The actual magic comes from a cryptographic signature scheme called “ring signatures,” based on the older concept of “group signatures.” Ring signatures exist as several iterations and variations, but all share the property of obfuscating whichcryptographic key signed “which” message, while still proving “that” a cryptographic key signed “a” message. The version used by Monero is called “Traceable Ring Signatures,” invented by Eiichiro Fujisaki and Koutarou Suzuki.
Taking the example above, where an input worth 60 XMR was used to create six outputs, Monero utilizes ring signatures as follows.
The sender who created the 60 XMR input must have previously received these 60 XMR as an output of an earlier transaction. After all, he can only create a 60 XMR input if he controls a 60 XMR output first.
But with ring signatures, the sender can obfuscate “which” 60 XMR output he controlled.
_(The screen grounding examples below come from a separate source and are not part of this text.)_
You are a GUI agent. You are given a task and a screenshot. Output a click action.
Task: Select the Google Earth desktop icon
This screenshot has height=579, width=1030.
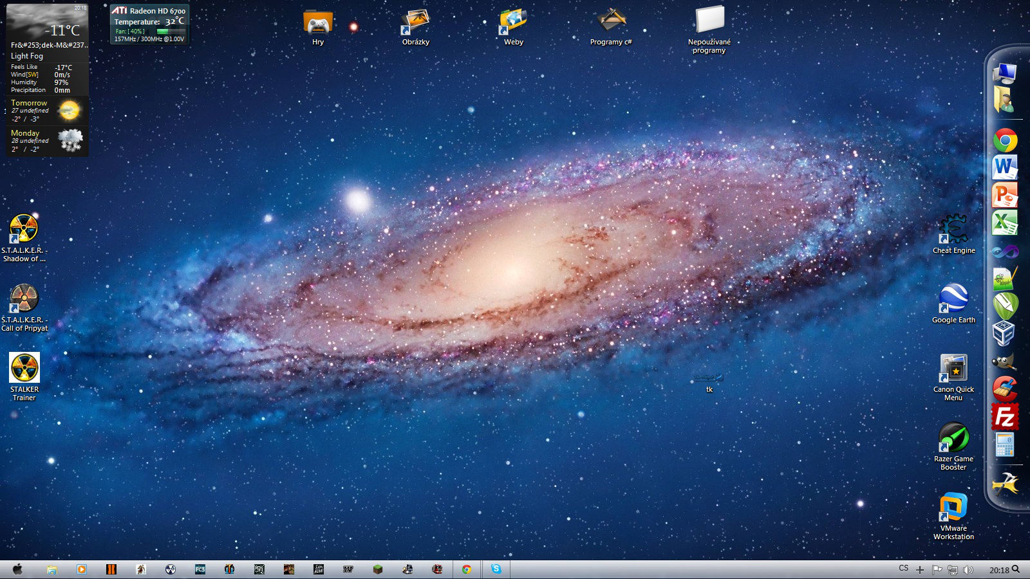[953, 299]
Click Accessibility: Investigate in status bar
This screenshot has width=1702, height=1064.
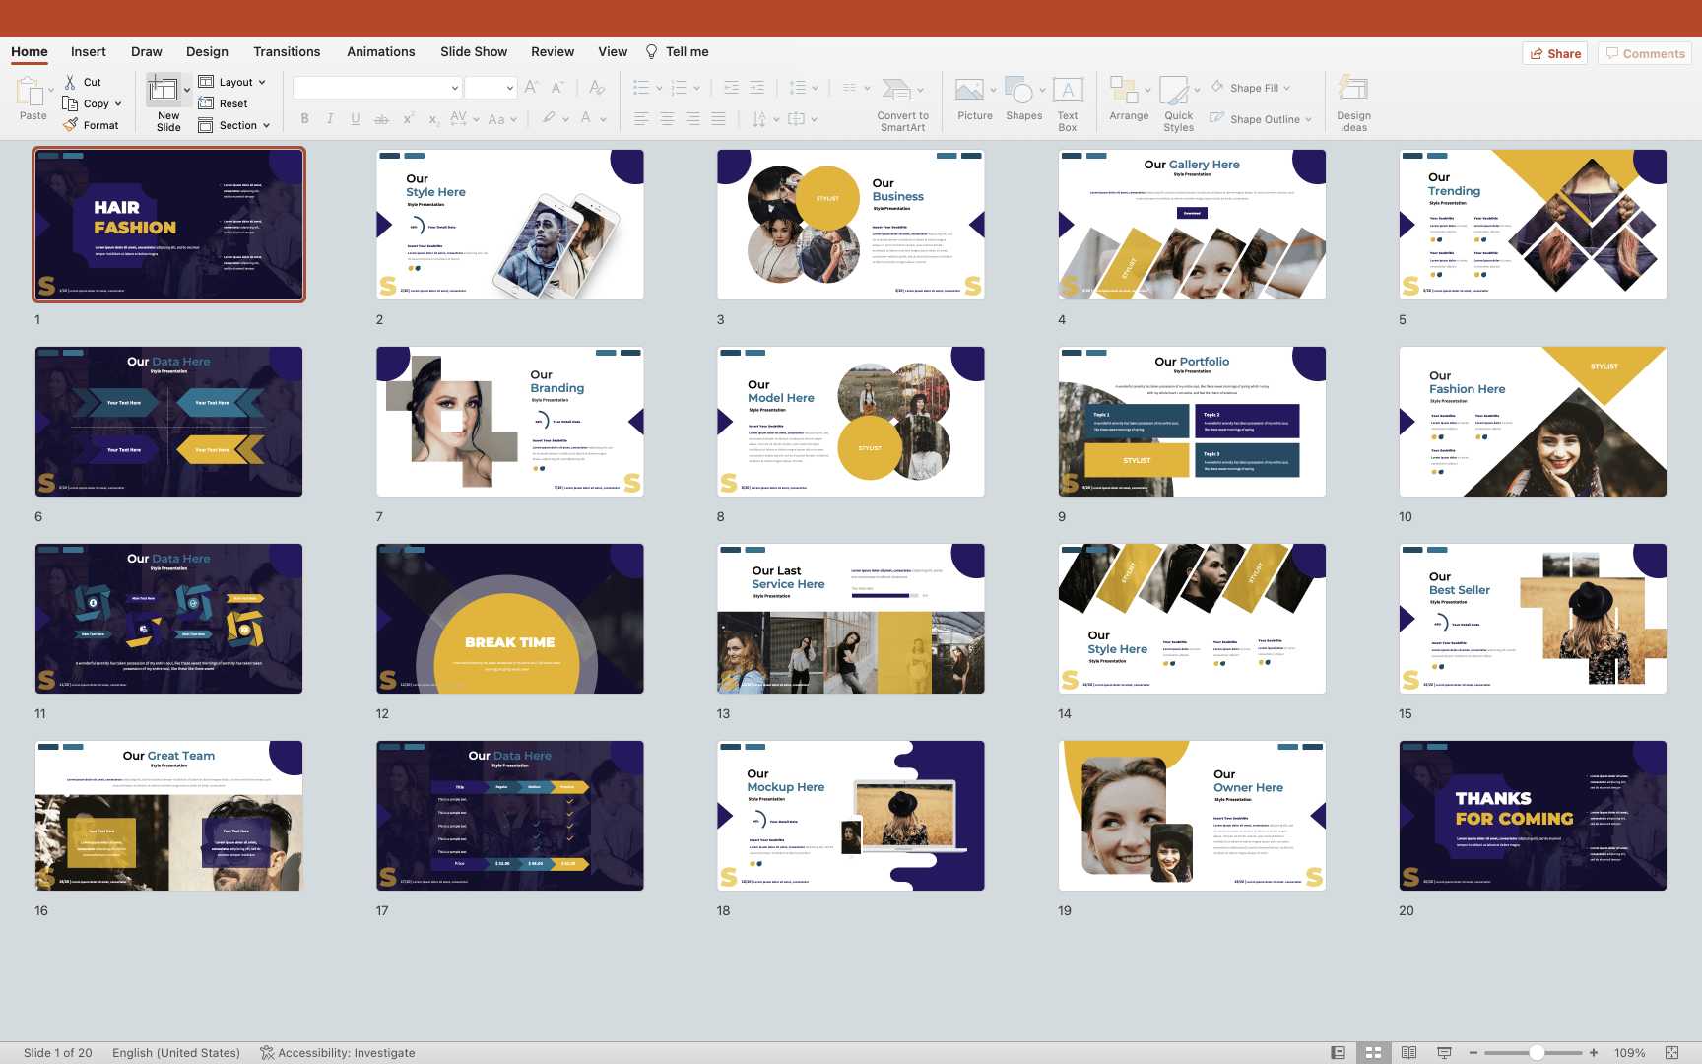337,1052

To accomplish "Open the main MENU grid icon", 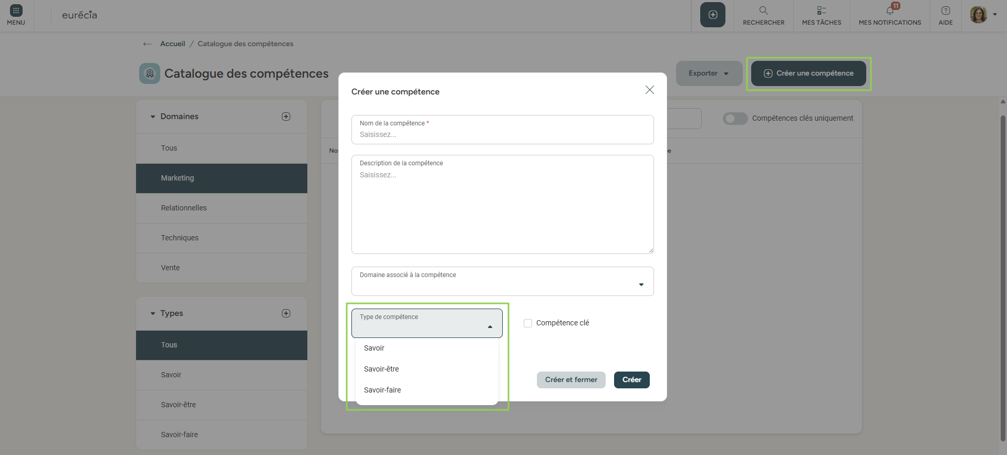I will 16,11.
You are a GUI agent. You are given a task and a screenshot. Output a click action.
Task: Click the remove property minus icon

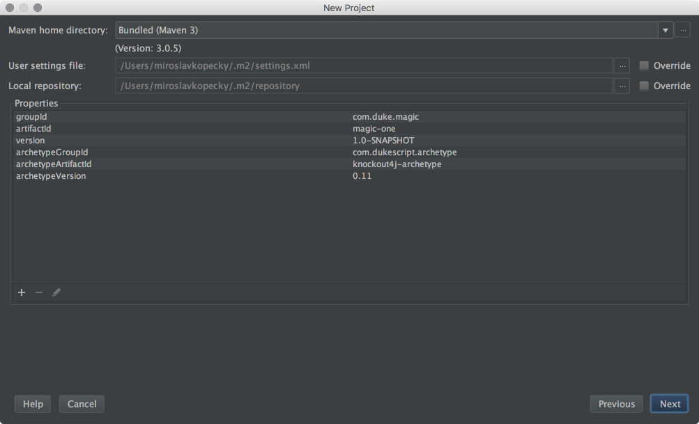(x=39, y=292)
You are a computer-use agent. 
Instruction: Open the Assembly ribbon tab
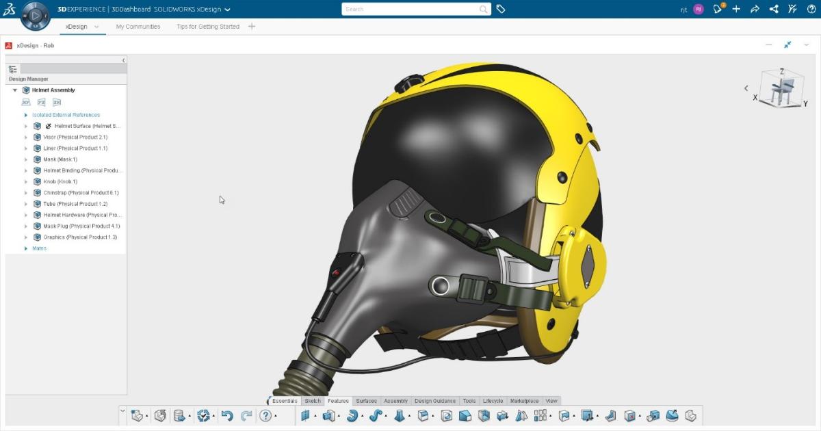(x=395, y=401)
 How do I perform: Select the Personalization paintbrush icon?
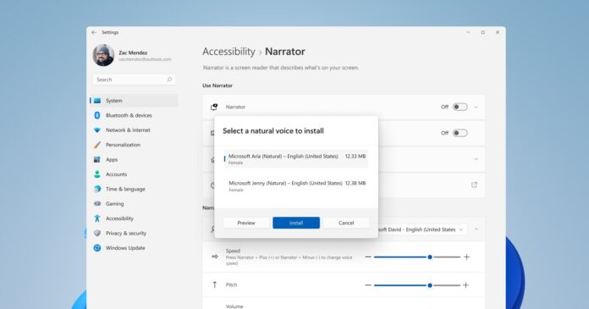(x=97, y=145)
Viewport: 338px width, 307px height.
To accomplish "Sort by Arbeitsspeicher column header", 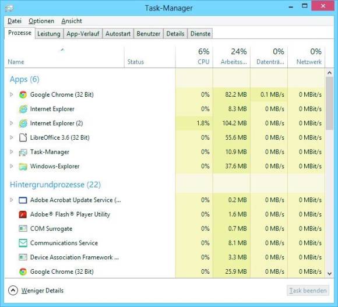I will [x=231, y=57].
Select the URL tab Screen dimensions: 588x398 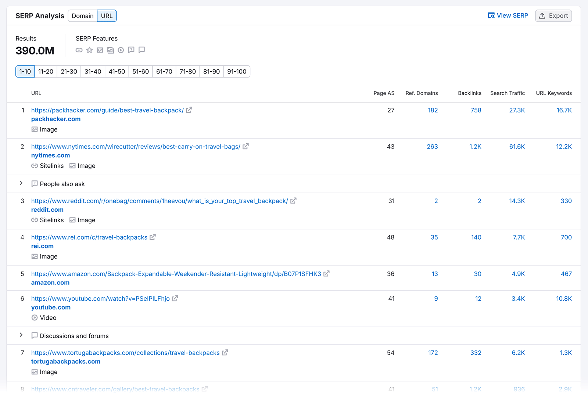point(107,16)
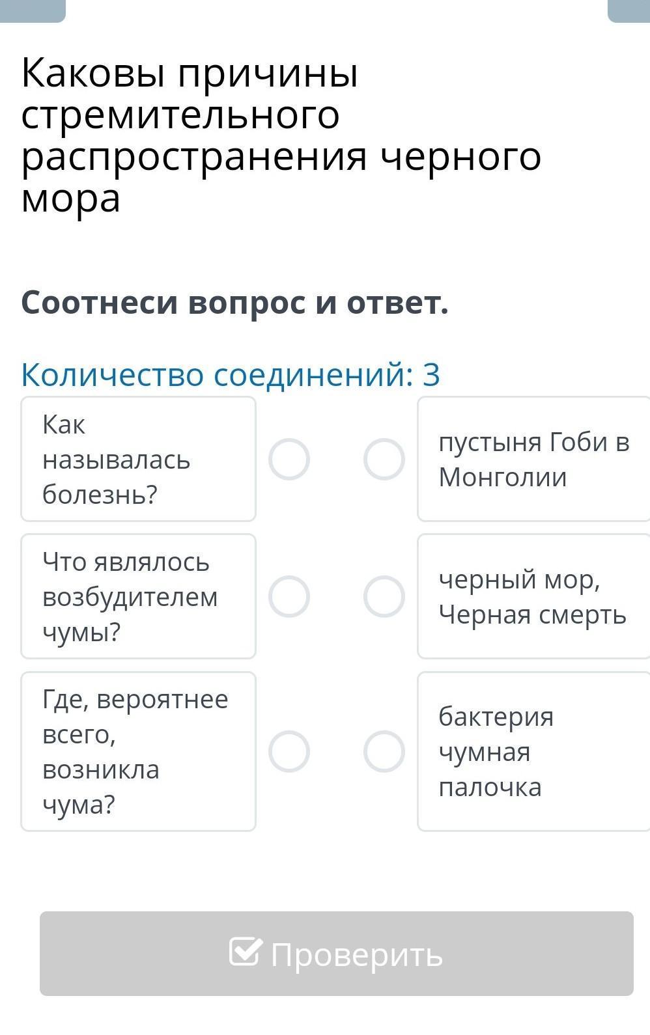Click the connector circle beside 'пустыня Гоби в Монголии'
The image size is (650, 1035).
(384, 459)
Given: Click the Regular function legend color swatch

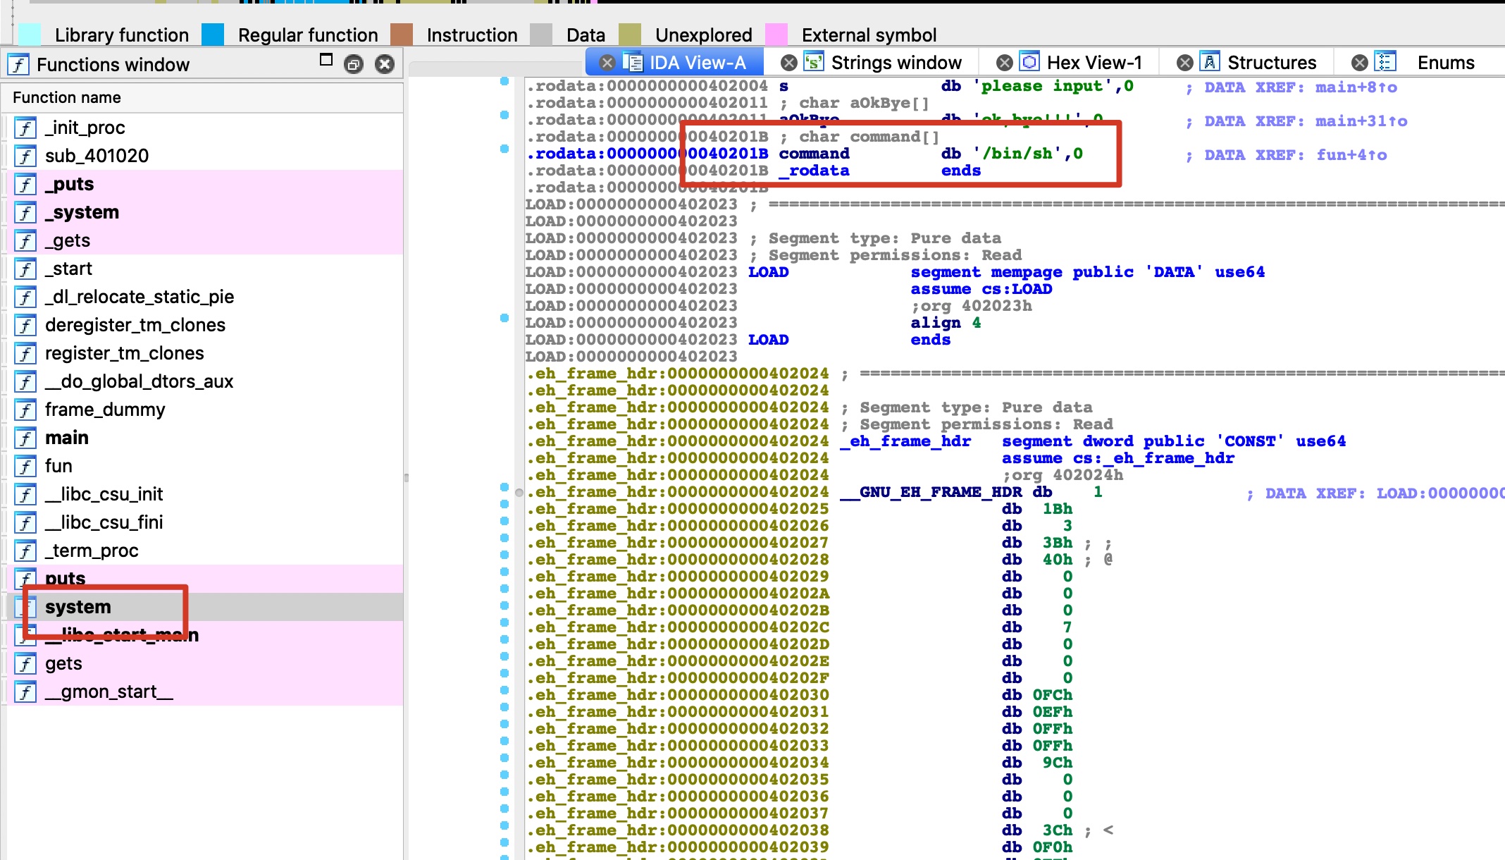Looking at the screenshot, I should [213, 35].
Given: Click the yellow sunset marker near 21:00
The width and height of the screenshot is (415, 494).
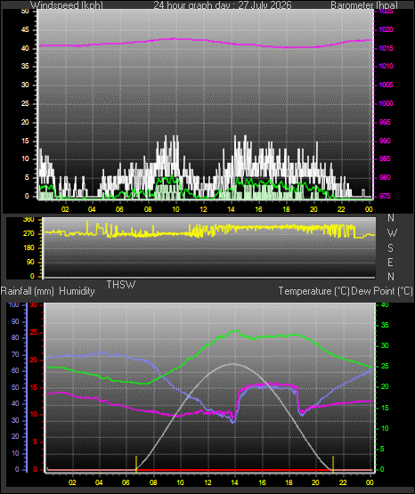Looking at the screenshot, I should (x=333, y=464).
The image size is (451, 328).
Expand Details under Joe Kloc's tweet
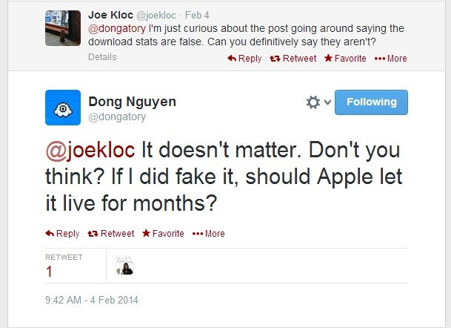102,57
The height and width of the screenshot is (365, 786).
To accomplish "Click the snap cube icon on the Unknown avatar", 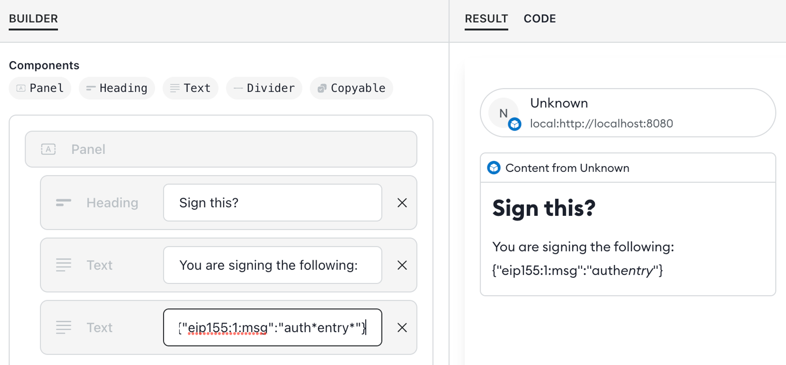I will pos(514,124).
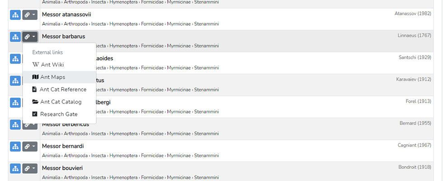Open hierarchy icon on Forel (1913) row
Viewport: 443px width, 181px height.
click(x=15, y=103)
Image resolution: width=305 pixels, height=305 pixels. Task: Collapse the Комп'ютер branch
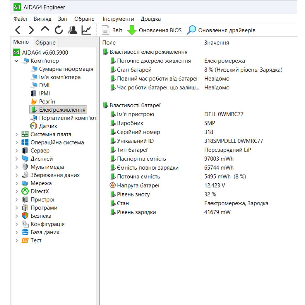pos(17,61)
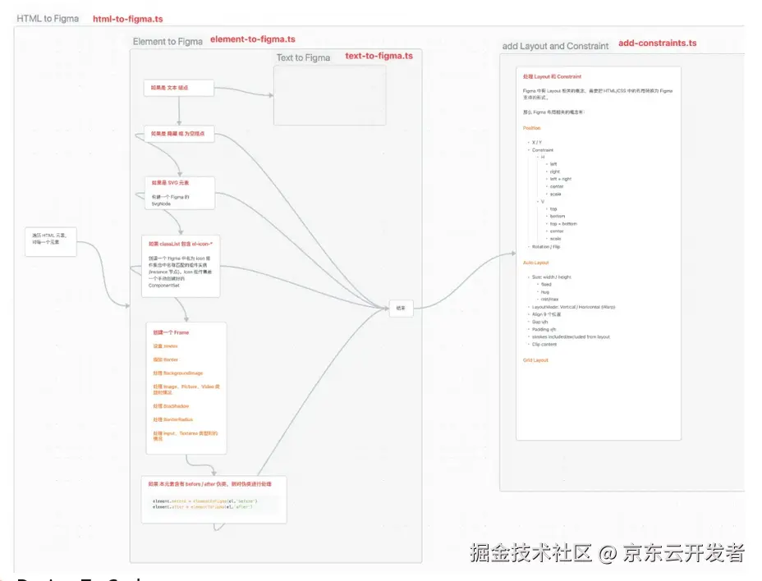Select the "Clip content" list item

tap(545, 344)
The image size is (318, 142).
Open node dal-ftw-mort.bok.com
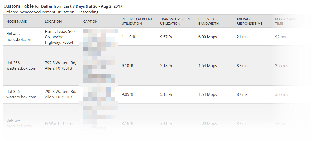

Instead, he can take several 60 XMR outputs from different transactions, and bundle them together in such a way that proves he owns “one” of these outputs — without revealing “which one”. And since Monero only works with round numbers, there should be plenty of 60 XMR outputs available on the blockchain to mix with.
As a result, Monero transactions are almost completely unlinkable. At best, blockchain-analysts can calculate the odds that transactions are linked, based on how many outputs were used in the mix to create an input. (This is configurable by the sender, with a minimum of three.)
And Back Again…
So how does any of this help Bitcoin or Bitcoin users?
Simple: Monero is used to “unlink” Bitcoin transactions in much the same way that Monero transactions are themselves unlinked.
Specifically, Bitcoin users sell bitcoin for XMR, ideally on a Tor-friendly exchange that does not require AML/KYC, like Shapeshift or Bitsquare. Later, they simply sell these XMR back for bitcoin on a different platform, which can also be done on XMR.to. If the buys and sells are spread over time a bit (since low transaction volume on Monero can be a slight giveaway in some cases), this leaves virtually no link on any blockchain at all.
For more information on Monero — which includes additional privacy options as well as other features — visit getmonero.org. Using Monero in itself does not always guarantee full privacy; the more precautions taken, the better.